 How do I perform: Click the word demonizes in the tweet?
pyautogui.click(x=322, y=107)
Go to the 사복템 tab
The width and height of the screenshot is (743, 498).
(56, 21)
+++
ASSIGNMENT: After locating the line that holds "The width and", print it and each line after it through the end of the data, exactly as it stands.

ANSWER TO THE EXERCISE:
The width and height of the screenshot is (743, 498).
(56, 21)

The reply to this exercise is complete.